##### Extracted information
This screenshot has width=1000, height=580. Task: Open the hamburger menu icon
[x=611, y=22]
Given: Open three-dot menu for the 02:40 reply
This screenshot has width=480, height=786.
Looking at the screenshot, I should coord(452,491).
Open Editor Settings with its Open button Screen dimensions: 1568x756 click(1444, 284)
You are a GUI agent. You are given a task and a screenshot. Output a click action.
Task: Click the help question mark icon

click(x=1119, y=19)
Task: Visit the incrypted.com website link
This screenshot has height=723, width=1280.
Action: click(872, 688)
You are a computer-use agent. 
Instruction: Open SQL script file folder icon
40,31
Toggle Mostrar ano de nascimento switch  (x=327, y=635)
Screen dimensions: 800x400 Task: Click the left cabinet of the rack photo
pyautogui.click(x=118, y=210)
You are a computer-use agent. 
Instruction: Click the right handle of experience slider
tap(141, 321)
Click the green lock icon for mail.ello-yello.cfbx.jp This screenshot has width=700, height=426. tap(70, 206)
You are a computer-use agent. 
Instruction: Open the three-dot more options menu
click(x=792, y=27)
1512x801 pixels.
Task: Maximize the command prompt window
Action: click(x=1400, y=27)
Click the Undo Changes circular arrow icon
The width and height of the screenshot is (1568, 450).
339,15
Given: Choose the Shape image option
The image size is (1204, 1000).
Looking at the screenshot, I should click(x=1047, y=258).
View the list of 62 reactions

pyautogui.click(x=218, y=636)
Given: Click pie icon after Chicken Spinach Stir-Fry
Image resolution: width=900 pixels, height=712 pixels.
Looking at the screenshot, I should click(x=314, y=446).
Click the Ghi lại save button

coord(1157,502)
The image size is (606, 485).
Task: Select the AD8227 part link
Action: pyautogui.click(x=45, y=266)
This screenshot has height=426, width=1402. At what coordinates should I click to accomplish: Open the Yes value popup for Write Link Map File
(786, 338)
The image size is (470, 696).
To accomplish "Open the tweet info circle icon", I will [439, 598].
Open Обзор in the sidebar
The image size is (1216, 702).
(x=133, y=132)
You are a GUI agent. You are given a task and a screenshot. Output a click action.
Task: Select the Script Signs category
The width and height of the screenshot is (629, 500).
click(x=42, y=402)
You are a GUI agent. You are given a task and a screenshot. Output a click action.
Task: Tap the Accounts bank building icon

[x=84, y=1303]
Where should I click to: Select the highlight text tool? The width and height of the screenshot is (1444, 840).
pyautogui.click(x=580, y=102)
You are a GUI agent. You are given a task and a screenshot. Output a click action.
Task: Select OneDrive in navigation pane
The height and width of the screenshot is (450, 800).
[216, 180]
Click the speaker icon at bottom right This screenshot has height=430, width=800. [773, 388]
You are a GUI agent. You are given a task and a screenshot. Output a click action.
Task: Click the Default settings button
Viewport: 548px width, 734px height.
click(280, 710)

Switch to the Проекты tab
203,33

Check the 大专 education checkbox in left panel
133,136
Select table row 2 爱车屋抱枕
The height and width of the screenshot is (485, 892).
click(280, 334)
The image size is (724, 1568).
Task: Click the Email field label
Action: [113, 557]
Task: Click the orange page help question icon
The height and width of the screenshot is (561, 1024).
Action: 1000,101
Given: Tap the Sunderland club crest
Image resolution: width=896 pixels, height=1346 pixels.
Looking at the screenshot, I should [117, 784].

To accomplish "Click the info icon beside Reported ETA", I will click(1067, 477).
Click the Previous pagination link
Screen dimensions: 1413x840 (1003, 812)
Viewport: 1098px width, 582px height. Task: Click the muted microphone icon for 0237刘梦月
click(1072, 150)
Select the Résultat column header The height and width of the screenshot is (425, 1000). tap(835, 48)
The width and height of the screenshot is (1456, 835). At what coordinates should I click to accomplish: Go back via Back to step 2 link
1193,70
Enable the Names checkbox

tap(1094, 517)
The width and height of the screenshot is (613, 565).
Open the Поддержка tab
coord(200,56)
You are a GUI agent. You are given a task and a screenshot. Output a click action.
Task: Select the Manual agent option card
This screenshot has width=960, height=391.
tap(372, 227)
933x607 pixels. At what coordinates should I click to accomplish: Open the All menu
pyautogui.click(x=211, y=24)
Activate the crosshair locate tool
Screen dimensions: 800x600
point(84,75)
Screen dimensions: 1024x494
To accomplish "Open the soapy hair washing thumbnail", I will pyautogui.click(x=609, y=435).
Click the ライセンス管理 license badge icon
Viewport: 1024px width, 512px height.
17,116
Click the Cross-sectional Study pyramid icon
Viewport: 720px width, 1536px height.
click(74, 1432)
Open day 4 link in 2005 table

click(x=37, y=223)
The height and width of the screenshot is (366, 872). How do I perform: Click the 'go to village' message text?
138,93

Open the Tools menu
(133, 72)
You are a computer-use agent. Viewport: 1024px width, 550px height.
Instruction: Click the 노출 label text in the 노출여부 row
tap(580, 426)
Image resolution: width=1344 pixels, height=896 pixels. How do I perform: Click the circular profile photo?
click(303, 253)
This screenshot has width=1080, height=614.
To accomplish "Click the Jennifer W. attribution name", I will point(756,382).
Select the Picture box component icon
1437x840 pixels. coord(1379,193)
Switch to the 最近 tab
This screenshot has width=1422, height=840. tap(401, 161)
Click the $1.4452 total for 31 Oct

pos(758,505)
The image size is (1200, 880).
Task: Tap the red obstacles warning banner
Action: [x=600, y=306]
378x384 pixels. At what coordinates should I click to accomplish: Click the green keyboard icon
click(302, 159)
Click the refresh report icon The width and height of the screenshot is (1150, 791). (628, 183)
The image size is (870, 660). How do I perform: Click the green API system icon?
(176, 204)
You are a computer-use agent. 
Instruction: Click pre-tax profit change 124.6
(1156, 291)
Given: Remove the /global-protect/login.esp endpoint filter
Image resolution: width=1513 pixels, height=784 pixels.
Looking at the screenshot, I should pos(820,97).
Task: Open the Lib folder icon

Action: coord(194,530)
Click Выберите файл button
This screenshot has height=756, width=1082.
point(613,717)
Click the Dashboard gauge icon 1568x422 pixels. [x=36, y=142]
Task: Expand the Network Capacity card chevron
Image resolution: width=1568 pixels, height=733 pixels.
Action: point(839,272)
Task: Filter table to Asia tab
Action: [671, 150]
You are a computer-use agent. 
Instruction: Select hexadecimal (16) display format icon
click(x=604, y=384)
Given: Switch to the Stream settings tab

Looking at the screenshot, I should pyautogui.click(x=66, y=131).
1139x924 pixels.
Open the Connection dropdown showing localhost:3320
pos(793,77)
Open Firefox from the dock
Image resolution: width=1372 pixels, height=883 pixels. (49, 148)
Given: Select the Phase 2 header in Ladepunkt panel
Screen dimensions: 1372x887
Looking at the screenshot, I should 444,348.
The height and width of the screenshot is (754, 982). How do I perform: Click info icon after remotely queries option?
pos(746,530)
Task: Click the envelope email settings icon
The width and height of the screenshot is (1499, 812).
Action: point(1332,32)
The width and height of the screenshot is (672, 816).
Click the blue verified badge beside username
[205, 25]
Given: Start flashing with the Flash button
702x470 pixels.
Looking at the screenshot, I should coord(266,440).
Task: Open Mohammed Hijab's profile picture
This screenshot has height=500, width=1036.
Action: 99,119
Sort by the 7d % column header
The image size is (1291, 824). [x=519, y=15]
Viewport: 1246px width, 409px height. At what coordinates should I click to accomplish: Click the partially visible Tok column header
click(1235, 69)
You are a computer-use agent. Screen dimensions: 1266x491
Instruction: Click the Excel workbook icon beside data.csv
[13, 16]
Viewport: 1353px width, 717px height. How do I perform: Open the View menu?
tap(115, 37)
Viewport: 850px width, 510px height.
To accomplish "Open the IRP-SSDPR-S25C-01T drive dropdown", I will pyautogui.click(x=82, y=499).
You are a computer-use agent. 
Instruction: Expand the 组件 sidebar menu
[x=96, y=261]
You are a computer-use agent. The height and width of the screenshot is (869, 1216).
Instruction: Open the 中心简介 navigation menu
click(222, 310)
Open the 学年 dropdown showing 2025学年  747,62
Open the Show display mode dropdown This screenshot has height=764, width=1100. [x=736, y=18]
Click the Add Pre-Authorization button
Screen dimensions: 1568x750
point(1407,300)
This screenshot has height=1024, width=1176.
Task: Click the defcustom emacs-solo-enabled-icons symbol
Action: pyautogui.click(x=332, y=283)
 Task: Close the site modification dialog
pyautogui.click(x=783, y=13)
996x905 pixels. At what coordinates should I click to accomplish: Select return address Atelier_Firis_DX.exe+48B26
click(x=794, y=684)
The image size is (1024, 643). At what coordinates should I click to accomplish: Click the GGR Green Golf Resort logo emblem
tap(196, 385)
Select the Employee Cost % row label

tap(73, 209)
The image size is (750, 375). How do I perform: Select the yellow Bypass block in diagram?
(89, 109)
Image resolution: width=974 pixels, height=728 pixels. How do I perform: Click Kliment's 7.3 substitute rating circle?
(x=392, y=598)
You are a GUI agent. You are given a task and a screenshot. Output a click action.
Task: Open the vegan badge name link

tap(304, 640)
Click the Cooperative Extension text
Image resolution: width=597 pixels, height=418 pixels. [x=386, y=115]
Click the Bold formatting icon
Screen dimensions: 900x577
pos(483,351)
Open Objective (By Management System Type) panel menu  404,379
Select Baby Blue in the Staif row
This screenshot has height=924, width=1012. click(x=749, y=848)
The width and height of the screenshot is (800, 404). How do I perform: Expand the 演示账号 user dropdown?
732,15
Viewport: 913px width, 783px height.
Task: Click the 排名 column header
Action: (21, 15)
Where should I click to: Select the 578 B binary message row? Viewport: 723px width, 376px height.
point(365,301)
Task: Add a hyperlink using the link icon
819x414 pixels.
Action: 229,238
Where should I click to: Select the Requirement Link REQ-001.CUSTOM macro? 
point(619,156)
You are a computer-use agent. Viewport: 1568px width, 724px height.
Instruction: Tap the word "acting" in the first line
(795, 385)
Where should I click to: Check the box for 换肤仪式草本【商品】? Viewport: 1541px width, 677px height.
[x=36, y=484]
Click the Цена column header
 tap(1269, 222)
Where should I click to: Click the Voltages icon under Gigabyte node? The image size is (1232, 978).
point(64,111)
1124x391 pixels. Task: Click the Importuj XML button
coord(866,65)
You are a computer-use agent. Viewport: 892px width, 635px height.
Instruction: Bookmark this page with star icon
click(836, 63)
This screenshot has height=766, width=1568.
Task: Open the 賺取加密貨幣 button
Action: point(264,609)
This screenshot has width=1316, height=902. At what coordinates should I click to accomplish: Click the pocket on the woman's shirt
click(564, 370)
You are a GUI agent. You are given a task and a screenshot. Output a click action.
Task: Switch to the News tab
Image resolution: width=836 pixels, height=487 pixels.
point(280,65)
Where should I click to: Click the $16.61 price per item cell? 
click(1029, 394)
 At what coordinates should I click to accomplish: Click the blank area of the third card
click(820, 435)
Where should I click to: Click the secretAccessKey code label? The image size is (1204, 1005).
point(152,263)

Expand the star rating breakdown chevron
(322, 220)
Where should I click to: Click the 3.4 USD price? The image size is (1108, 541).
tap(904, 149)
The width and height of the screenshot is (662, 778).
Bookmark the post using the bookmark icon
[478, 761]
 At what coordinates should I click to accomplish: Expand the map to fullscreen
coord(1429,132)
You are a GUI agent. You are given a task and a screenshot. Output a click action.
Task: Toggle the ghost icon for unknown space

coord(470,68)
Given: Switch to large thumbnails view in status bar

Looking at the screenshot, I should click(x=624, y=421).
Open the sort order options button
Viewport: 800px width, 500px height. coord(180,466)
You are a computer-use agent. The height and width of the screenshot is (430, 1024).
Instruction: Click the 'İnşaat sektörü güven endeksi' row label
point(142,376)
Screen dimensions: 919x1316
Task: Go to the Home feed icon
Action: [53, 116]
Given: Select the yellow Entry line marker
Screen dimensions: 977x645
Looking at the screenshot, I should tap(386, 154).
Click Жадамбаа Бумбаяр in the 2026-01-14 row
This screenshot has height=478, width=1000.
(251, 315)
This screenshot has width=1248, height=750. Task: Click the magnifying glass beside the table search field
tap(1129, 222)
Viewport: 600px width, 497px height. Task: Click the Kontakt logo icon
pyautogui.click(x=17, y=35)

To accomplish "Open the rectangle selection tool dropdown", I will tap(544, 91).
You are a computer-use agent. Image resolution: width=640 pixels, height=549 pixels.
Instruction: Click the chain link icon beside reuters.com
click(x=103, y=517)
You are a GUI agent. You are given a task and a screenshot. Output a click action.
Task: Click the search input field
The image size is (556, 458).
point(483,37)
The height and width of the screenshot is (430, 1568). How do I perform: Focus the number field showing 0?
##########
» Work to be completed
Would you print exactly and only the lines of the material above that run from the line with "The image size is (750, 375)." through the line with "You are a computer-use agent. Viewport: 892px", both included?

» The answer
The image size is (750, 375). How do I perform: Select the yellow Bypass block in diagram?
(89, 109)
Image resolution: width=974 pixels, height=728 pixels. How do I perform: Click Kliment's 7.3 substitute rating circle?
(x=392, y=598)
You are a GUI agent. You are given a task and a screenshot. Output a click action.
Task: Open the vegan badge name link

tap(304, 640)
Click the Cooperative Extension text
Image resolution: width=597 pixels, height=418 pixels. [x=386, y=115]
Click the Bold formatting icon
Screen dimensions: 900x577
pos(483,351)
Open Objective (By Management System Type) panel menu  404,379
Select Baby Blue in the Staif row
This screenshot has height=924, width=1012. click(x=749, y=848)
The width and height of the screenshot is (800, 404). How do I perform: Expand the 演示账号 user dropdown?
732,15
Viewport: 913px width, 783px height.
Task: Click the 排名 column header
Action: (21, 15)
Where should I click to: Select the 578 B binary message row? Viewport: 723px width, 376px height.
point(365,301)
Task: Add a hyperlink using the link icon
819x414 pixels.
Action: 229,238
Where should I click to: Select the Requirement Link REQ-001.CUSTOM macro? 
point(619,156)
You are a computer-use agent. Viewport: 1568px width, 724px height.
Instruction: Tap the word "acting" in the first line
(795, 385)
Where should I click to: Check the box for 换肤仪式草本【商品】? Viewport: 1541px width, 677px height.
[x=36, y=484]
Click the Цена column header
 tap(1269, 222)
Where should I click to: Click the Voltages icon under Gigabyte node? The image size is (1232, 978).
point(64,111)
1124x391 pixels. Task: Click the Importuj XML button
coord(866,65)
You are a computer-use agent. Viewport: 892px width, 635px height.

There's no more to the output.